The year is 1926 and Newt Scamander (Eddie Redmayne) has just completed a global excursion to find and document an extraordinary array of magical creatures. Arriving in New York for a brief stopover, he might have come and gone without incident…were it not for a No-Maj (American for Muggle) named Jacob (Dan Fogler), a misplaced magical case, and the escape of some of Newt’s fantastic beasts, which could spell trouble for both the wizarding and No-Maj worlds. – courtesy Warner Brothers

Years ago when the final Harry Potter film closed, and the seventh book ended many of us felt a loss. The universe continued to expand but it was never as fully satiating as we wished. We were recently granted a respite from that loss with the publication of the script for the Cursed Child stage play, but again it felt like an old friend simply visiting for the night. I am very happy to say, as a fan, Fantastic Beasts and Where to Find Them left me completely satisfied, and ravenously hungry for more. While it may not necessarily reach the emotional highs and lows achieved in the Harry Potter franchise, I believe it just needs some time.

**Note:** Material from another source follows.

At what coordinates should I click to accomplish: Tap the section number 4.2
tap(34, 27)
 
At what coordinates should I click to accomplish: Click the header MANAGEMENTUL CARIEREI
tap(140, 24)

That said I believe it was more captivating and engaging than any of the eight Harry Potter films, even if it does feel slightly blasphemous to write that. While my inner fan would find it difficult to find much fault with this film, I can honestly say it is not without flaws, none of which is fatal. Most of what I would point out is nit-picky issues with continuity, visual elements, and common cinema tropes. I cannot care too much about minor continuity errors, because the more complicated the film, the more likely props and set pieces will find themselves out of place from shot to shot. However when those continuity problems exist in post-production effects I find those less forgivable, but I feel it adds a level of character that harkens to the days when practical effects were the only option, it feels slightly more real because of those minor imperfections. Sometimes visual design does not always fit, or work. In a film set in a specific historical era sometimes the costuming is not accurate because historical accuracy does not always look the best on screen. None of those issues hurt this film. What did hurt were the clichéd plot holes, Newt’s suitcase for example. Two things bothered me, the first is that it obviously has keyholes but they are never used to lock, or unlock the case, the second is that a talented wizard should have very easily charmed a suitcase that could not be accidentally opened. Of course if either of these two plot holes had been plugged the story would not be possible. I will let that slide, but I noticed, I definitely noticed but I will buy an explanation like Newt was a little too preoccupied to worry about something like proper magical suitcase locks.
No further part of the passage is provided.